*** Extracted data Section Begins ***
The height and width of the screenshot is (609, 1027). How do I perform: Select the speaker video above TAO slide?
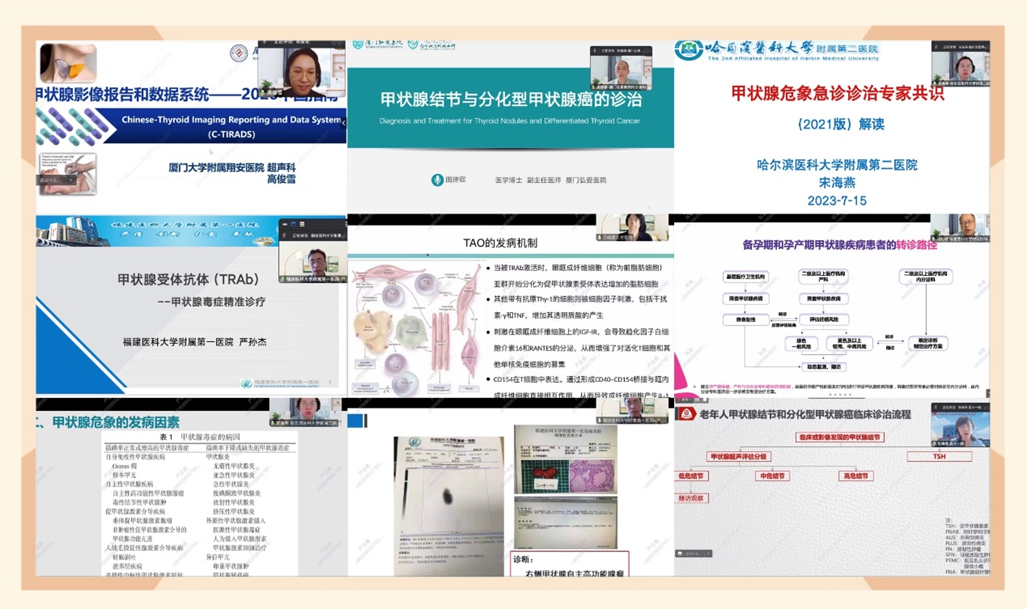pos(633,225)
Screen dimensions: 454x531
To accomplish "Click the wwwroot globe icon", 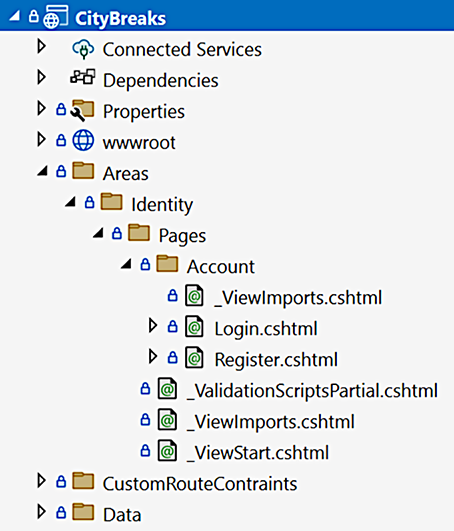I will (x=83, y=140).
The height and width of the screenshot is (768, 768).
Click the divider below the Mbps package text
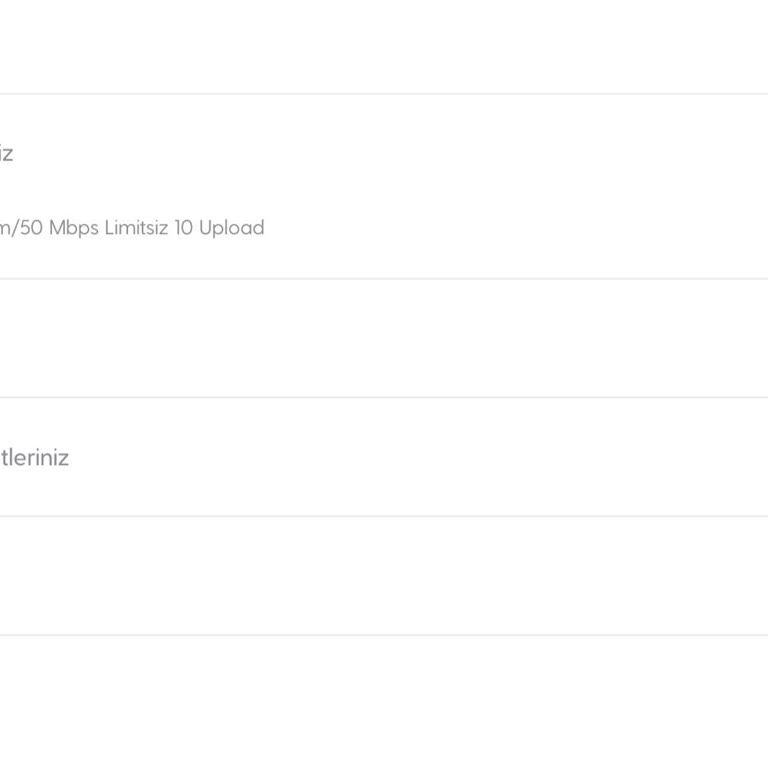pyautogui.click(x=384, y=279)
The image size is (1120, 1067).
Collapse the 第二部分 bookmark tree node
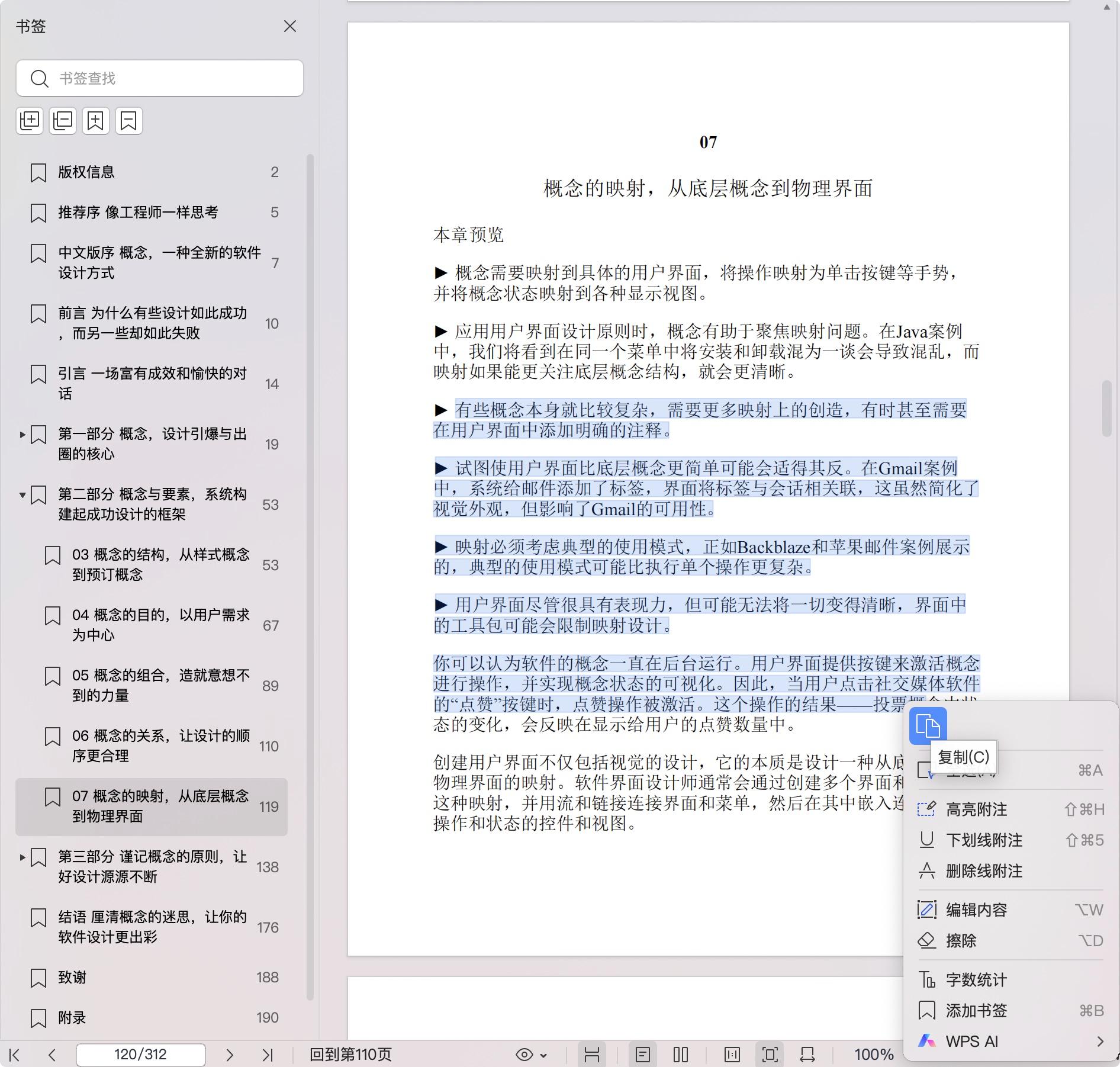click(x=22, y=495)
*** Extracted data Section Ends ***
** Requirement **
Exactly the lines from the one that contains "Click the divider below the Mbps package text" through the last line of the records should be set down, and the pictures should be dropped.

** Completed task **
Click the divider below the Mbps package text
pyautogui.click(x=384, y=279)
The image size is (1120, 1067).
Collapse the 第二部分 bookmark tree node
click(x=22, y=495)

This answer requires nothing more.